All Phaneuf’s decision does is force the Senators’ hand.

For years, even with the inclusion of Phaneuf, I’ve preached that this organization improve its top-four and this could potentially be the mechanism that sees the Senators shake things up.

With two years and $9.8-million left on his contract, Methot carries a large price tag and turns 32 years old in one week. He’s been Erik Karlsson’s regular partner for the past few seasons, but as the evidence suggests, Karlsson’s never experienced difficulty playing with different partners.

That’s not to say that Methot is an ineffective player or isn’t valued. It is just evidence that supports the fact that Karlsson as a generational player who plays well irrespective of is defensive partner. The Senators’ surplus of left-shooting defencemen may lead them to believe that one is capable of stepping into Methot’s role or a top-four and provide replacement level value at a fraction of the cost – while allowing the Senators to reallocate this salary to improve the roster and/or re-sign the key core pieces in the near future.

It may be naïve to pencil Fredrik Claesson in and expect immediate dividends since his sample size of success at the NHL level isn’t very large, but Phaneuf is a player who could step into top pairing minutes and allow a Claesson or maybe even a Chabot to log second pairing minutes.

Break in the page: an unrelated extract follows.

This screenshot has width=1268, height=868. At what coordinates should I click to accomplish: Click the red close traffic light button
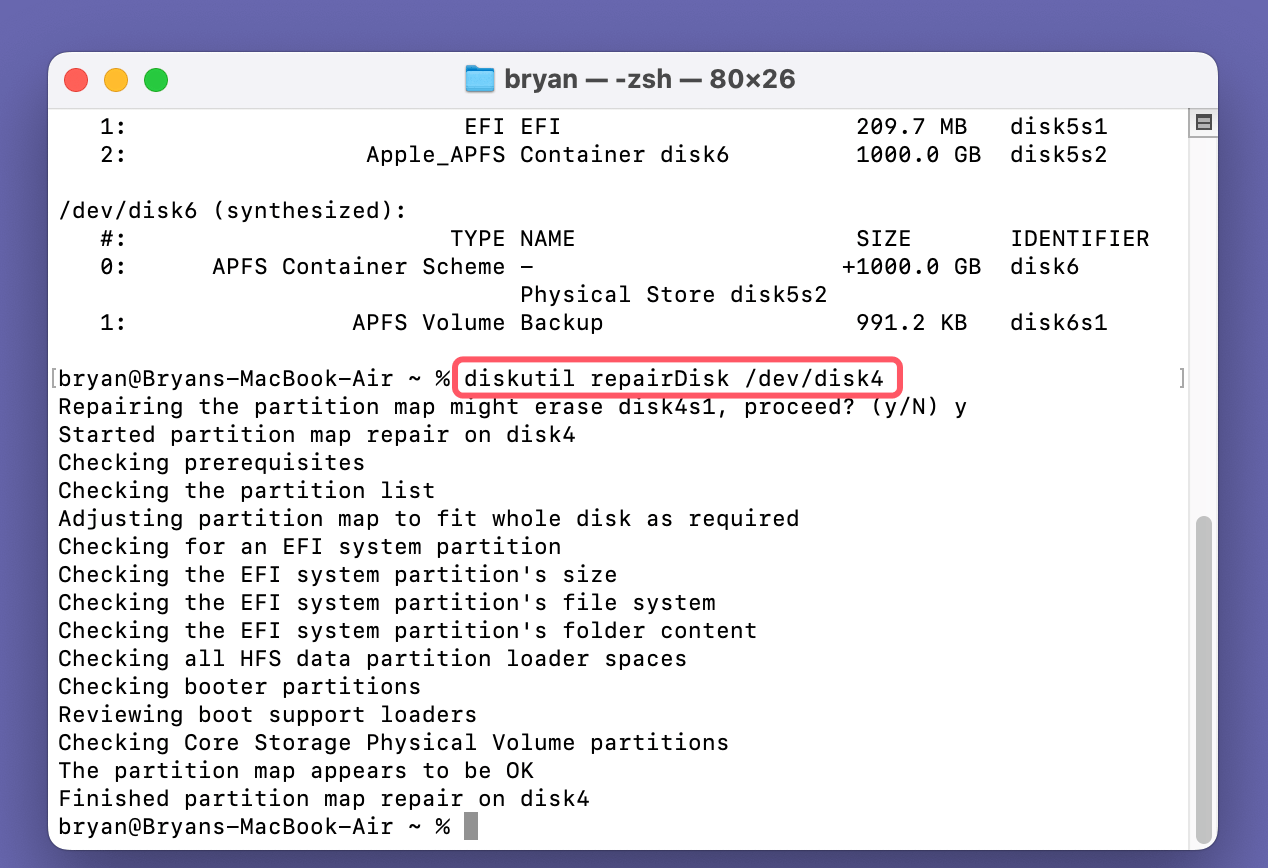(75, 79)
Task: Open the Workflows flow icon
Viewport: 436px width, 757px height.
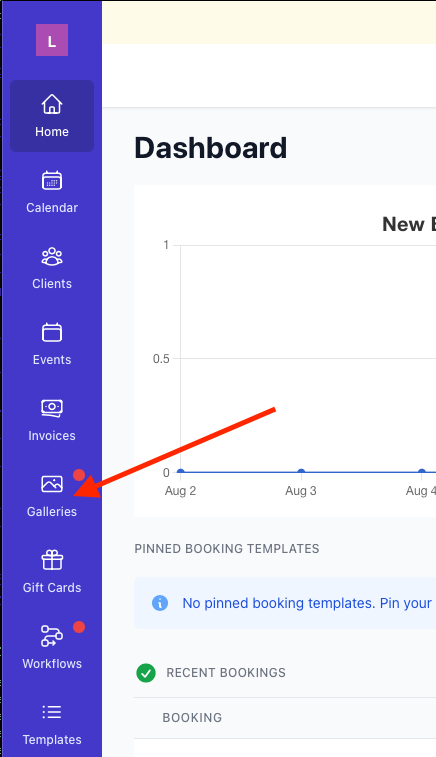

Or maybe the Senators elect to move Ceci in hopes that it’s still a seller’s market for young right-shooting defencemen. Unlike with Methot, the Senators do not have a ton of right-defence depth, but Phaneuf has played his off-side in the past and could do so again. The Senators could also elect to sign an unrestricted free agent like Cody Franson to fill the void.

On the surface, in a strictly one-for-one vacuum scenario, replacing a Methot with a Claesson or a Ceci with a Franson seems sexy. But in each situation, there’s added context because of what the Senators could potentially add by moving either defenceman. In other words, if Pierre Dorion could get similar performance or above-replacement performance from these spots on the roster while giving the team the opportunity to improve other spots on the roster.

Phaneuf’s decision may not have been the best one from a team perspective, but it does not preclude the Senators from improving the team through some creative roster decisions. If anything, it could help be a catalyst that helps move this team forward.